**EXERCISE DIRECTIONS:**
Set out exactly, line by line, the stretch of data below that begins at the line containing "Instruction: Click the Remote" and ends at the line containing "Check the Speed", with both ends kept.

───── MATERIAL SUPPLIED

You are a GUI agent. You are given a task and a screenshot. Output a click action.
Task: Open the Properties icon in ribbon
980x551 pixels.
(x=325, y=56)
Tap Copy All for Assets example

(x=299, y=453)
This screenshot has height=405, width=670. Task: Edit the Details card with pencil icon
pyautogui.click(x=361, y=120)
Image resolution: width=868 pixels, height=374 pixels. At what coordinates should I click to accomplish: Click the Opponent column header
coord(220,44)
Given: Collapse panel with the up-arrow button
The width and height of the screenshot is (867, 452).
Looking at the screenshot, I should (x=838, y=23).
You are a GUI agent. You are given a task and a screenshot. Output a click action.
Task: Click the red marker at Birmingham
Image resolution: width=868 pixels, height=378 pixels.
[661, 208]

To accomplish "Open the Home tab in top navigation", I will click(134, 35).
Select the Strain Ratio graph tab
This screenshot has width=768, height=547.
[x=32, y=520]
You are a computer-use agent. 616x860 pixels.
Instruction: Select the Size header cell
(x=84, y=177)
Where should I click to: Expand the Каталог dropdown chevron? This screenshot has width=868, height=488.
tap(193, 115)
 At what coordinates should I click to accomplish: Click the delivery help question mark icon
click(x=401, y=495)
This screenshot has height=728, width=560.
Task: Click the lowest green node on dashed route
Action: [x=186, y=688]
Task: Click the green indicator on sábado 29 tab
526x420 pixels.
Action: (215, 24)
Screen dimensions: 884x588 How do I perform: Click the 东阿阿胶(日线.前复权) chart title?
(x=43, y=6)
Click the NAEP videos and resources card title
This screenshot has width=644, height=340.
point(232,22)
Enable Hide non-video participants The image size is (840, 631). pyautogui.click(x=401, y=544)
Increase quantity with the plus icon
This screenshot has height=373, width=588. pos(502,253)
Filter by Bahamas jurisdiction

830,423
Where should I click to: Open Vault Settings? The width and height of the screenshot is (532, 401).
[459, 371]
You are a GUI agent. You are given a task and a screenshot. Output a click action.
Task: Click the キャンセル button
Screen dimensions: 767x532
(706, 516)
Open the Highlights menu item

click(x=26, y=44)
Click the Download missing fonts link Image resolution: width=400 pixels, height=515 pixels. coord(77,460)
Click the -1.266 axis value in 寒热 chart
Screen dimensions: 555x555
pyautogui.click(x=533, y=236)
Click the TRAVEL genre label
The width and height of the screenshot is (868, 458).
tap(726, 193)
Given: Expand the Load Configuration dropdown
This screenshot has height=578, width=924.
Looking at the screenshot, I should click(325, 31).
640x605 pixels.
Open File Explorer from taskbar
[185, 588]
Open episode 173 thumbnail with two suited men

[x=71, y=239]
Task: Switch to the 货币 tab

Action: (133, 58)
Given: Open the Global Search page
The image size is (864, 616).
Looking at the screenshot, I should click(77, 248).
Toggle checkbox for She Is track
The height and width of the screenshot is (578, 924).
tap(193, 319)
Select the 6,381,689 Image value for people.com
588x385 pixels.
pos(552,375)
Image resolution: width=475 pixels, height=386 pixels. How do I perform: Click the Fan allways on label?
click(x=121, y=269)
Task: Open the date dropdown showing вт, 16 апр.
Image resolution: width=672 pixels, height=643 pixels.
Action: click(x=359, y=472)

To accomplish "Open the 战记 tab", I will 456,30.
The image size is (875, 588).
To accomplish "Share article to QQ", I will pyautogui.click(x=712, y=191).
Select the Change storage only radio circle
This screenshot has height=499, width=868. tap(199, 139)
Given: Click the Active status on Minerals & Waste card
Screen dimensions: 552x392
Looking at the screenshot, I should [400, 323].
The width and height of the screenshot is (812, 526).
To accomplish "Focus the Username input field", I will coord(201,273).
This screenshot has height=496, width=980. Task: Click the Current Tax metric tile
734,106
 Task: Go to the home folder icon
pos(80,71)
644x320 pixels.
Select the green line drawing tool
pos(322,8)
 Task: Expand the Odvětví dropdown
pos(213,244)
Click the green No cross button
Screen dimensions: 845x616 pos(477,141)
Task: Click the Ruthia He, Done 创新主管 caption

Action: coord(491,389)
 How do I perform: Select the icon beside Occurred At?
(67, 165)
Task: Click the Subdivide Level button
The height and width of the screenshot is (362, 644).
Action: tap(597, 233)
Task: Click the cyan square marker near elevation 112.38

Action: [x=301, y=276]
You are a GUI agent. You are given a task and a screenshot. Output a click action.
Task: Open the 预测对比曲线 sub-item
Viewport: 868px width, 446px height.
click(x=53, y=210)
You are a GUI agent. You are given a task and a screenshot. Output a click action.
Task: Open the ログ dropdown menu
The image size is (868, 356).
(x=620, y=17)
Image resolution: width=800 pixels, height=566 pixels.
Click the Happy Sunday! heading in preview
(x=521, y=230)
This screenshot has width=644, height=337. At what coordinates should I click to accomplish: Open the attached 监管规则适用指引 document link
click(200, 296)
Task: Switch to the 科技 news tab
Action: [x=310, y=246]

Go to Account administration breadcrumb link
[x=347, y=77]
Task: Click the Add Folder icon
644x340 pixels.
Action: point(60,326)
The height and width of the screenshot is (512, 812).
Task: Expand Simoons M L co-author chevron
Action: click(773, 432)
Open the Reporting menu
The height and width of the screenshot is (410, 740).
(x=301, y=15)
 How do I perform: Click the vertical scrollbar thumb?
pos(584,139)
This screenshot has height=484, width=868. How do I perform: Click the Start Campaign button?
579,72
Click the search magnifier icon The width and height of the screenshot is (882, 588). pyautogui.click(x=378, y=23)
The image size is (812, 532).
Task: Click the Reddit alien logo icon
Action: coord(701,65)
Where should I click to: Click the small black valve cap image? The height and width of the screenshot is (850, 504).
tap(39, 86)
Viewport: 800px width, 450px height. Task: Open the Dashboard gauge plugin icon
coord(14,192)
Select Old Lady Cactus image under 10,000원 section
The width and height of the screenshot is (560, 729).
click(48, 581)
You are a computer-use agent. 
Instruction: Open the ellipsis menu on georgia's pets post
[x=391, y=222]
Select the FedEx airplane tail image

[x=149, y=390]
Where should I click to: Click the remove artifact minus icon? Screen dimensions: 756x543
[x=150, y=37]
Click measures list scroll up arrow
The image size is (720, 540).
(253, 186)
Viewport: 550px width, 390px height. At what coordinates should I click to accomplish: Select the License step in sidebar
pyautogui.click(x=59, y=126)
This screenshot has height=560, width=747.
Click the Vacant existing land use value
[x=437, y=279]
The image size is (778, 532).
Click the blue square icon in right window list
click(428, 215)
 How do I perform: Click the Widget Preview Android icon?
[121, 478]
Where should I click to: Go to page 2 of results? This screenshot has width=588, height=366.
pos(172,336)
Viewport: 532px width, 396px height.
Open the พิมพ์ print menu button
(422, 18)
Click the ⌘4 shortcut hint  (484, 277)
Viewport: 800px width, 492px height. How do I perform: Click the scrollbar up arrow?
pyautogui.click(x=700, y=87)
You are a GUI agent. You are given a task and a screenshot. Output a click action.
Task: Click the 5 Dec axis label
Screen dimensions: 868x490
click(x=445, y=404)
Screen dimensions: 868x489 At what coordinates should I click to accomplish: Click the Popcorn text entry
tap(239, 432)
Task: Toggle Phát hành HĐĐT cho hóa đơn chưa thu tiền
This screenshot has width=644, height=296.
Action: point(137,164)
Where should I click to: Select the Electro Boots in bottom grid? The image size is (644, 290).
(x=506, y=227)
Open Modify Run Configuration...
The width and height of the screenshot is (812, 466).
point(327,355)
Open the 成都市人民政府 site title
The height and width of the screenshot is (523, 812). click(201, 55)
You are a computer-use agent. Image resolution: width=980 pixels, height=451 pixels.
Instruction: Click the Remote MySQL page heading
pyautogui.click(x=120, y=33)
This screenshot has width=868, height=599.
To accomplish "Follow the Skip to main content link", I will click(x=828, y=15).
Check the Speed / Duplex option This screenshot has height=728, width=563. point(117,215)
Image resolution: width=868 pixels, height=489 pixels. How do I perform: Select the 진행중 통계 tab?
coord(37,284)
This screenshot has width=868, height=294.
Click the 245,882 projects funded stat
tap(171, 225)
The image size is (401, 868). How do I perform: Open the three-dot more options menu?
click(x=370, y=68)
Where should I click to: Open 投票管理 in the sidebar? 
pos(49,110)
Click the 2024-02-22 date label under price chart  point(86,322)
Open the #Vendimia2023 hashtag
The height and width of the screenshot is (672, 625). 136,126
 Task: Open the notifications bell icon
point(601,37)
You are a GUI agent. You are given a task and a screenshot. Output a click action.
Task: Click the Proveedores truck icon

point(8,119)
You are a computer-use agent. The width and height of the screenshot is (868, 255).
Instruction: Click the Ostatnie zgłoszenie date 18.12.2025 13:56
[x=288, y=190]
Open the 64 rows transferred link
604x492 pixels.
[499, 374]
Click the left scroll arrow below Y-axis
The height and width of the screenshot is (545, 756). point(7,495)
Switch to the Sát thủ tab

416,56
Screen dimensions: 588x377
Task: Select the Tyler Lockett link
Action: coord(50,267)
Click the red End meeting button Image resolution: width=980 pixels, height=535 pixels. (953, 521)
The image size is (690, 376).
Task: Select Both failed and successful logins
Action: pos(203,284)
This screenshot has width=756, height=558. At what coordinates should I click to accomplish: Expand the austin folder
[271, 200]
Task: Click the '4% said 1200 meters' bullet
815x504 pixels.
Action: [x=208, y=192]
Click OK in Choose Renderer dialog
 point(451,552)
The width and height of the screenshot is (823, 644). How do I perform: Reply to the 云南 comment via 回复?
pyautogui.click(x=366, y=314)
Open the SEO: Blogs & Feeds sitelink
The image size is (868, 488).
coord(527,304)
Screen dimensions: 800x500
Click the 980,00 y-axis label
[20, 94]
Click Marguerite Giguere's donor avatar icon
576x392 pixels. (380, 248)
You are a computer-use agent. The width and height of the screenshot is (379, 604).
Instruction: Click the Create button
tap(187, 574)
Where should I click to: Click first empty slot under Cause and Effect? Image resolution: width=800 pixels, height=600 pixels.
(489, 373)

──────────

**OUTPUT FOR THIS EXERCISE:**
Instruction: Click the Remote MySQL page heading
pyautogui.click(x=120, y=33)
This screenshot has width=868, height=599.
To accomplish "Follow the Skip to main content link", I will click(x=828, y=15).
Check the Speed / Duplex option This screenshot has height=728, width=563. point(117,215)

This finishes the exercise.